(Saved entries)
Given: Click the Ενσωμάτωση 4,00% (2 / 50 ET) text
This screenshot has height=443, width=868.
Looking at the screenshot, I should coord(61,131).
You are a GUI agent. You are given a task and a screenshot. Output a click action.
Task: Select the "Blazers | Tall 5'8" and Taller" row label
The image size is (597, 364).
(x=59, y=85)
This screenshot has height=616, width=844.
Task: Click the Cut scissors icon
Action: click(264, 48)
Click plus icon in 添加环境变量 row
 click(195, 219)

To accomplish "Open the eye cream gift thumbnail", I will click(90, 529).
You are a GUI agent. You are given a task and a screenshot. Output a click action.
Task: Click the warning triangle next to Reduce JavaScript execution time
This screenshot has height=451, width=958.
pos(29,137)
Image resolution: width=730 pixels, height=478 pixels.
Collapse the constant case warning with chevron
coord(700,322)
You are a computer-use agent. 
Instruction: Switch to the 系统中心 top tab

* * *

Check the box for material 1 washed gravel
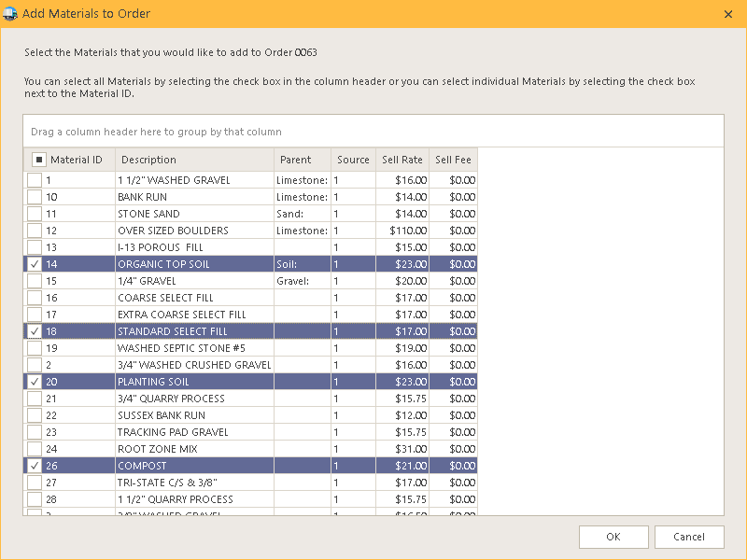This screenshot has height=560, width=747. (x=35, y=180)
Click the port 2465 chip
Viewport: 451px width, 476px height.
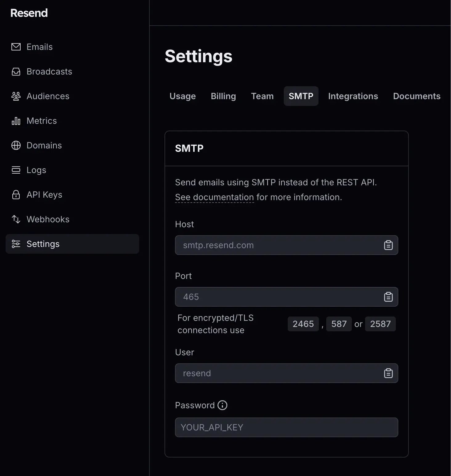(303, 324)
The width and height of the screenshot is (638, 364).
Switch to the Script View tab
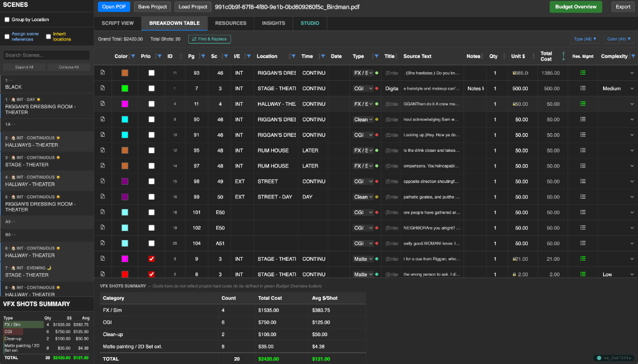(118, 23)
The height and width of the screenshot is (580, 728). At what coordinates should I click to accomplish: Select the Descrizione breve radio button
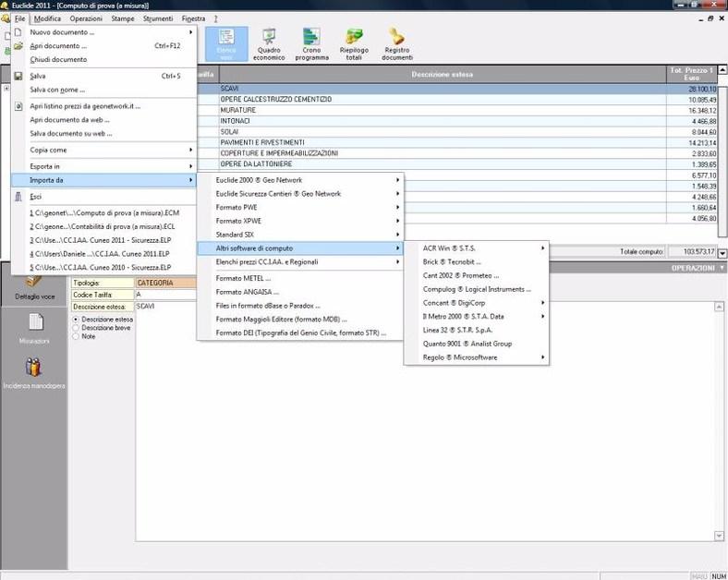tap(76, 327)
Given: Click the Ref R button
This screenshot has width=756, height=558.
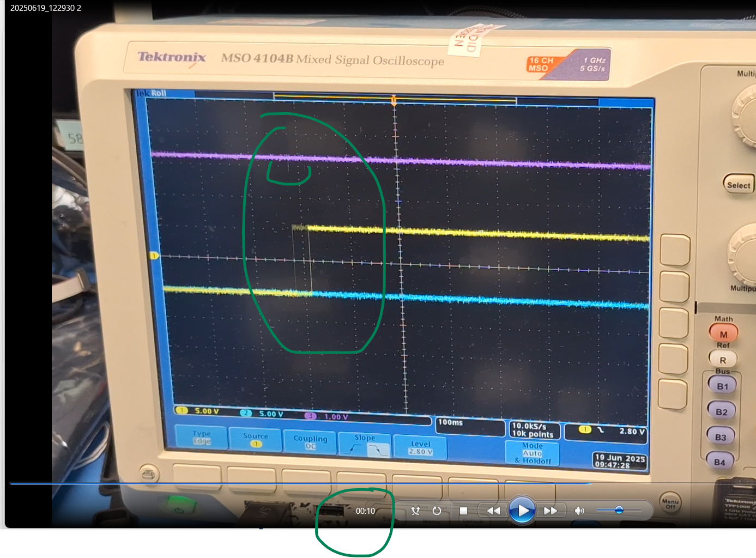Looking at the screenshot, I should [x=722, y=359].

* REQUIRED ACTION *
Go to the line with "Given: Click the Ενσωμάτωση" in the entries above and repeat every line from there through the line with "Task: Select the", exactly and with no other text.

* FINAL ANSWER *
Given: Click the Ενσωμάτωση 4,00% (2 / 50 ET) text
This screenshot has height=443, width=868.
Looking at the screenshot, I should coord(61,131).
You are a GUI agent. You are given a task and a screenshot. Output a click action.
Task: Select the "Blazers | Tall 5'8" and Taller" row label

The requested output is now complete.